Building wc (word count) in Go

·1787 words·9 mins
Author
Rohan Chavan

When I was not able to find a good alternative to the Linux wc (word count) command for Windows, I decided to build my own version. Written in Go, this tool is not only a faithful port of the original wc but also platform-independent, meaning it works seamlessly on any operating system where Go is supported or you can simply cross compile stand alone binaries for different platforms.

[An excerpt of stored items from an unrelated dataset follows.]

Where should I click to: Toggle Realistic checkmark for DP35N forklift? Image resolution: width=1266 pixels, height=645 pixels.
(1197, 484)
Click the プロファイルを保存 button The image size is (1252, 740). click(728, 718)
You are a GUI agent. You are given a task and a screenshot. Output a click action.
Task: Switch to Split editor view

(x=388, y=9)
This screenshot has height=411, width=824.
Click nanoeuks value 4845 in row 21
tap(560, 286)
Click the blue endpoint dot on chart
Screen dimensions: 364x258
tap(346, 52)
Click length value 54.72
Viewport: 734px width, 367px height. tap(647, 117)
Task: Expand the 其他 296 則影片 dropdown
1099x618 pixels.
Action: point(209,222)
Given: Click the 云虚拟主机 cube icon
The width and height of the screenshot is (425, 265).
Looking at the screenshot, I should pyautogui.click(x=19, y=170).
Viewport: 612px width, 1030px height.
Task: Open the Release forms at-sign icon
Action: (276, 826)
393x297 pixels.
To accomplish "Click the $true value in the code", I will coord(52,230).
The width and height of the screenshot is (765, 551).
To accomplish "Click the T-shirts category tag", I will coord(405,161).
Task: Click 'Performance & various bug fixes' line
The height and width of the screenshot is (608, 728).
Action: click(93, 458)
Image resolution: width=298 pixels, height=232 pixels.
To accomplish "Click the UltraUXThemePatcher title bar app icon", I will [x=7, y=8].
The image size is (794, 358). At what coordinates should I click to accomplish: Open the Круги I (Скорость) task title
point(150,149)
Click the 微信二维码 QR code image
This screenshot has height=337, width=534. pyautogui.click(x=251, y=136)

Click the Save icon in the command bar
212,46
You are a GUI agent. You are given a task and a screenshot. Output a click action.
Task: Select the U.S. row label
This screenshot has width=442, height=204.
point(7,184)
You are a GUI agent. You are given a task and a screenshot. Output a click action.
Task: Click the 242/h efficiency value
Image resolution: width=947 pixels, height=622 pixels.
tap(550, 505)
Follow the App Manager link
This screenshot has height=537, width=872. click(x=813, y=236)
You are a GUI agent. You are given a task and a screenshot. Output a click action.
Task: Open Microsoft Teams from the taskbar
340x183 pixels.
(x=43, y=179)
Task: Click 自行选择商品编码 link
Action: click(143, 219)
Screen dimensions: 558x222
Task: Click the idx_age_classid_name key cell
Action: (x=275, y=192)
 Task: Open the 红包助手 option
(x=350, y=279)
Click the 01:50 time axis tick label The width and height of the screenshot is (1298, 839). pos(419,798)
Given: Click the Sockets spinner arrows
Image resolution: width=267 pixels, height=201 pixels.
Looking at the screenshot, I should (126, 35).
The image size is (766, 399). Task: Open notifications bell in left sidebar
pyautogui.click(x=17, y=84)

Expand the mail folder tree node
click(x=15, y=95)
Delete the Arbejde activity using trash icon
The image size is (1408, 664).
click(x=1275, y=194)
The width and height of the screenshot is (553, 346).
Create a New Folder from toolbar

In this blog, I’ll walk you through how I built this tool, explaining the design choices, the code structure, and how you can use it.

Project structure
#

│   go.mod
│   readme.md
├───bin
│       wc_linux_x64
│       wc_win_x64.exe
├───cmd
│       main.go
└───internal
    ├───models
    │       models.go
    ├───utils
    │       utils.go
    └───wc
            counter.go

The project is divided into four main components:

  • Main Entry Point (cmd/main.go): Handles the command-line interface and parses user input.
  • Models (internal/models/models.go): Defines the data structures used across the application.
  • Utilities (internal/utils/utils.go): Contains helper functions for flag management and output formatting.
  • Word Counter (internal/wc/counter.go): The core logic for processing input and counting words, lines, characters, and bytes.

Lets Go
#

Lets first start with writing our main function

The cmd/main.go file is where the program starts. Here, I used the flag package to handle command-line arguments, making it easy for users to specify what they want to count (lines, words, bytes, etc.).

cmd/main.go

--- SNIPPED ---
func main() {
	var c, m, l, w bool
	var bytes, chars, lines, words bool

	flag.BoolVar(&c, "c", false, "print the byte counts")
	flag.BoolVar(&bytes, "bytes", false, "print the byte counts")

	flag.BoolVar(&m, "m", false, "print the character counts")
	flag.BoolVar(&chars, "chars", false, "print the character counts")

	flag.BoolVar(&l, "l", false, "print the line counts")
	flag.BoolVar(&lines, "lines", false, "print the line counts")

	flag.BoolVar(&w, "w", false, "print the word counts")
	flag.BoolVar(&words, "words", false, "print the word counts")

	flag.Parse()

	availableCommands := []string{"l", "lines", "w", "words", "c", "bytes", "m", "chars"}
	usedFlags := utils.FlagUsed(availableCommands...)
	input := models.NewInput(usedFlags, flag.Args())
	wc.Process(input, usedFlags)
}

You can notice that I have used a seperate flag for short command and long command. Packages like Cobra does it in more elegant way but i didnt wanted to use any packages for this tool.
utils.FlagUsed is a helper function which returns what flags have been passed by the user in sys args.
Heres how it looks

func FlagUsed(s ...string) []string {
	usedFlags := []string{}

	for _, fn := range s {
		flag.Visit(func(f *flag.Flag) {
			if f.Name == fn {
				usedFlags = append(usedFlags, fn)
				return
			}
		})
	}

	return usedFlags
}

Now that we have the flags passed by the user, lets define a struct which helps us represent data in a better way

type Input struct {
	Bytes bool
	Chars bool
	Lines bool
	Words bool
	Files []string
}

The input struct will hold boolean values for different kind of types for which we need the count, and the Files in which we need to count. However, if no flag is passed by user wc by default counts the bytes, chars, and new lines, so when we initialize the Input we need to check if the user had passed any flags or not, and accordigly initialize the Input struct. Lets create a method to the Input struct to handle it.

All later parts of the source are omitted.